Multi-system model- Batch norm VS layer norm

almog · October 12, 2020, 1:54pm

Hello,
I’m new to PyTorch
I have a regression task and I use a model that receives two different sequential inputs, produces LSTM to each input separately, concatenates the last hidden of each LSTM, and predicts a value using a linear layer of out_size 1. (my forward() function is written below)

I’m using an accumulated gradient as explained here: [How to implement accumulated gradient？

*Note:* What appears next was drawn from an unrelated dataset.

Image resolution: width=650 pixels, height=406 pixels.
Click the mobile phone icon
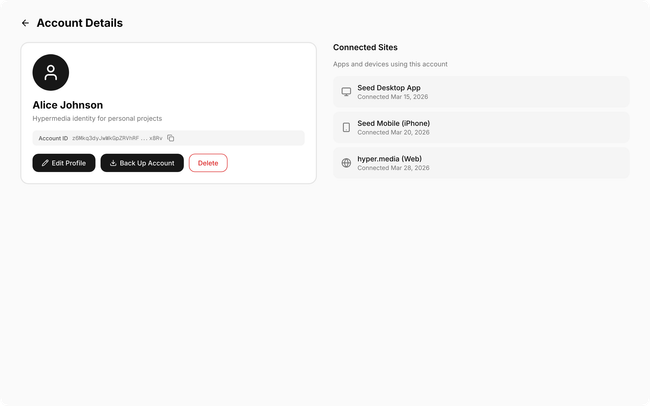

] (the second option), so my model receives a single sample in each forward() call.

I want to add normalization to my model.

Is there a problem to add batch normalization because I’m using an accumulated gradient?
Should I add batch normalization or layer normalization?
Where in my model should I add the normalization? before or after LSTM?
To which part in the model should I add it? to input1 and input2 separately? after concatenation? add in both places?

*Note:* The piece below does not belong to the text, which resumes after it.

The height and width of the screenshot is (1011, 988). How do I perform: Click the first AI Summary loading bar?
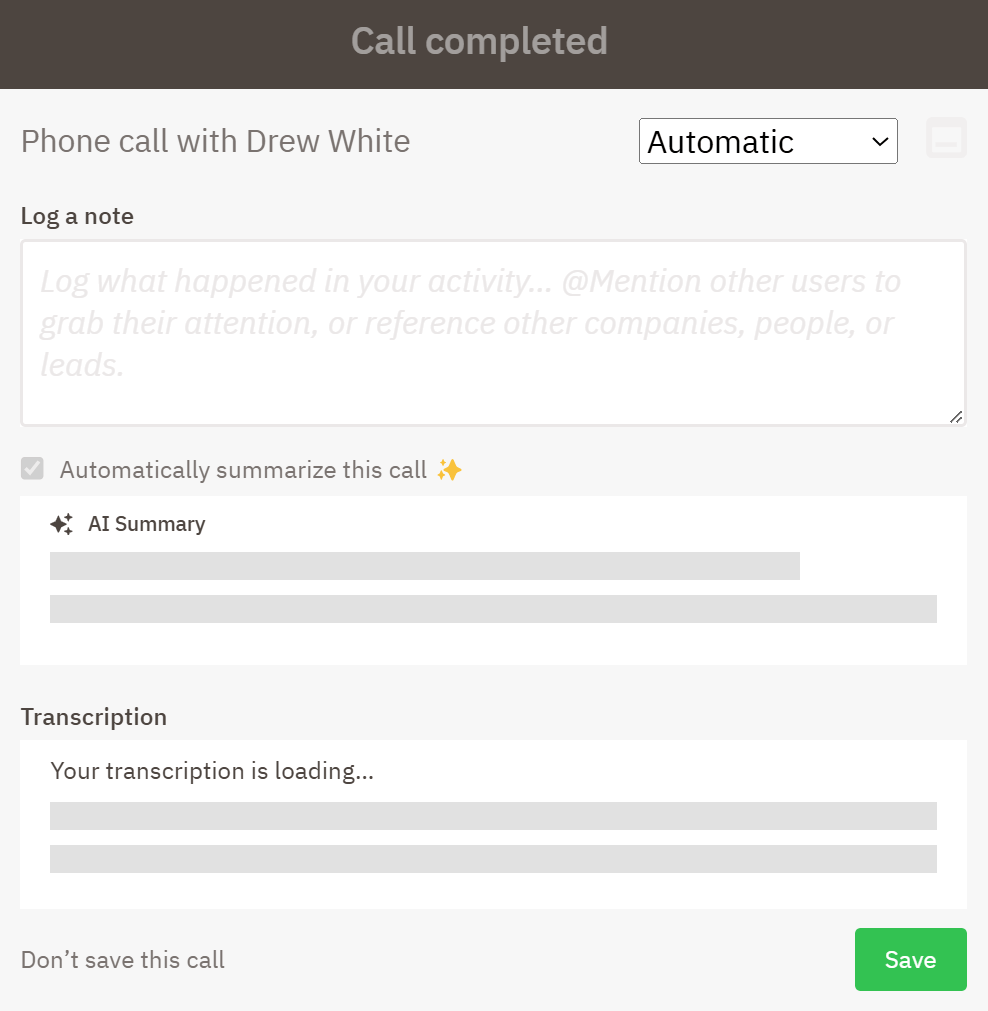(x=424, y=565)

My forward function in the model:

def forward(self, input1, input2):
    # input1 part
        embeds = self.word_embedding(input1) # glove word embedding 
        encoder1_out = self.encoder1(embeds) #BiLSTM
        attention_out = self.HAN(encoder1_out) # hirerchical attention network 
        
    # input2 part
        encoder2_out = self.encoder2(input2) #BiLSTM

    # combined part
       info_vector = torch.cat((attention_out, torch.flatten(encoder1_out).unsqueeze(0)), dim=1)          
       return self.linear(info_vector) # [1, hidden_dim_1 + flatten_hiddden_dim_2] -> [1]

Thank you!
Almog